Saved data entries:
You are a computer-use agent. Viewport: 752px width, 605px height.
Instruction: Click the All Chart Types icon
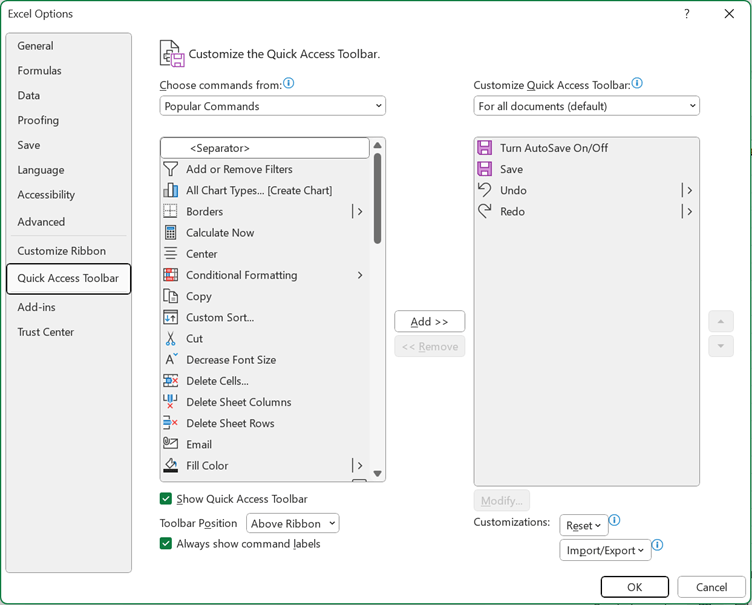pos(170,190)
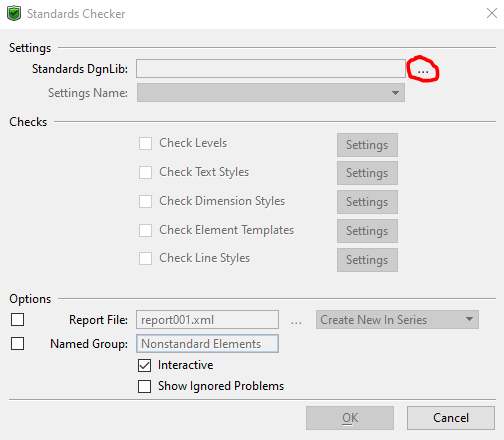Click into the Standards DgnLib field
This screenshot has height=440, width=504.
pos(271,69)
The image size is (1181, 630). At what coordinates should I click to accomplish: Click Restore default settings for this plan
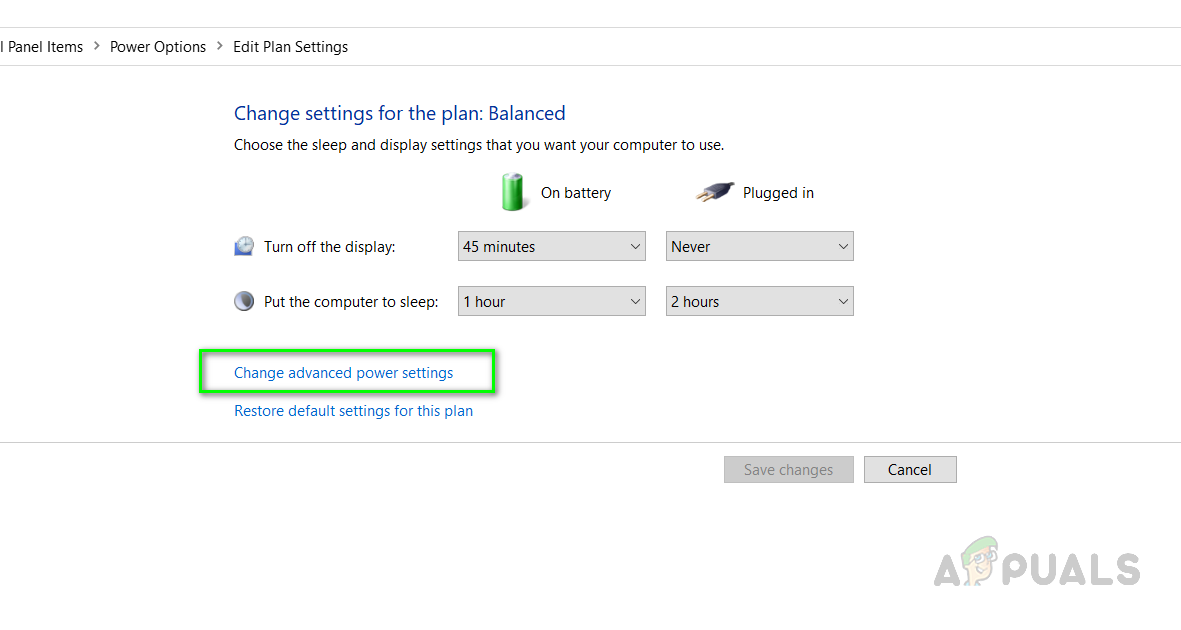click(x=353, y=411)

Work request ->
The expected output is the full data above, reproduced exactly with no images.

Exercise output ->
You are a computer-use agent. Viewport: 752px width, 605px height.
Instruction: Click the All Chart Types icon
pos(170,190)
Click into the Standards DgnLib field
This screenshot has height=440, width=504.
pos(271,69)
The image size is (1181, 630). At what coordinates should I click to accomplish: Click Restore default settings for this plan
click(x=353, y=411)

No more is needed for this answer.